Do you know how often to change engine oil? Should you use synthetic oils? Is 10W-30 oil always a better choice than 5W-30?
“We frequently get questions from farmers about oils and protecting engines,” says Fred Whitford, head of Purdue University’s Pesticide Programs. “Proper maintenance of oil and oil filters is key to helping tractors, sprayers and combines last as long as they should.”
Whitford sought information from experts and compiled PPP-124, “Engine Oils and Their Filters — Understanding Oil Lubrication and Contamination Control.” It’s available at edustore.purdue.edu.
Here are five things you should know about engine oil included in the new publication:
1. Start and end with the owner’s manual. The key to selecting the correct lubricants for your equipment begins and ends with the owner’s manual, Whitford says. That’s true for a $500,000 combine and a $300 push lawn mower. If you don’t know what’s in the owner’s manual, you could void the warranty by not following recommendations.
2. When to change oil and filters varies depending on several factors. If you wait too long to change oil, you may be getting less engine protection from it than you think. Oil doesn’t degrade in a linear fashion, Whitford says. Instead, there’s a sharp drop-off in engine performance once oil is past its useful life.
Short-trip drivers should probably change oil more frequently. Older vehicles also require more frequent oil changes. Follow the manufacturer’s recommendations, and change the oil and filter at timely intervals to avoid permanent engine damage.
3. Consider testing engine oil. Some oil suppliers can test oil. If they can’t, they should be able to refer you to someone who can. Tests on used oil reveal if it contains antifreeze, soot, fuel, chrome or other contaminants that can damage the engine. Test results can guide you as to when oil should be changed earlier or later. Chrome in the oil could indicate abnormal bearing wear.
4. Know how synthetic oil compares to conventional oil. There’s a consensus that synthetic oils may help under extreme conditions, such as if you don’t change oil and filters regularly or when the engine coolant is weak, Whitford says. Under normal maintenance, driving and operating conditions, there is likely little difference between conventional and synthetic motor oils. A Consumers Union study of New York City taxi cabs comparing cabs running on each oil found no difference in engine wear after 100,000 miles if the taxi cabs received routine oil changes.
5. Understand what oil viscosity numbers mean.
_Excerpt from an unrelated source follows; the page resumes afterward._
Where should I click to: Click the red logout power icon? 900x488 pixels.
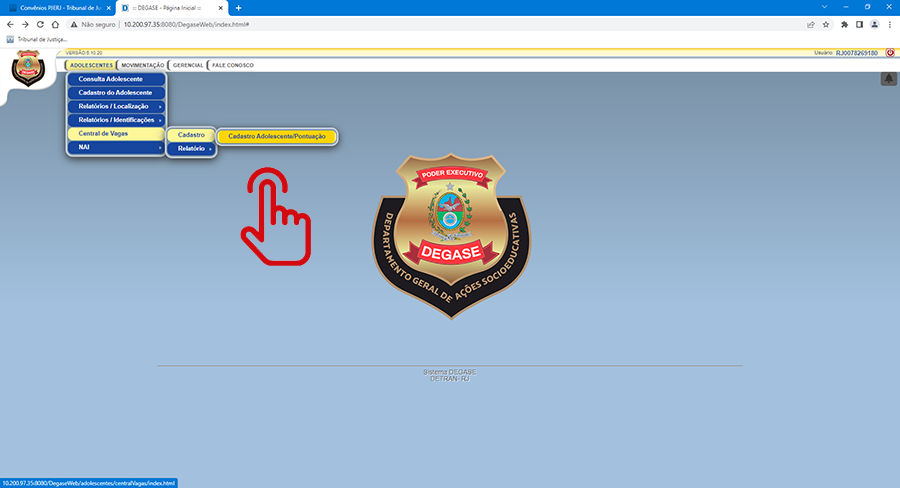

What’s wrong with this statement? “That 5W-30 oil is too thin; instead, let’s use the 10W-30 oil.” Whitford says someone who would make that statement doesn’t understand how oil viscosity numbering systems work.
The front number — 5 or 10 — indicates how the oil functions when the engine is first started. Lower numbers mean lower viscosity, or thinner oil, at colder temperatures. The back number indicates the viscosity of the oil at operating temperatures within the engine.
What’s wrong with the statement, Whitford notes, is that the back number, 30, is the same in both oils. That means both oils would have the same viscosity at higher temperatures.
In fact, the W in the designation doesn’t stand for “weight,” as some people think. It stands for “wintertime.”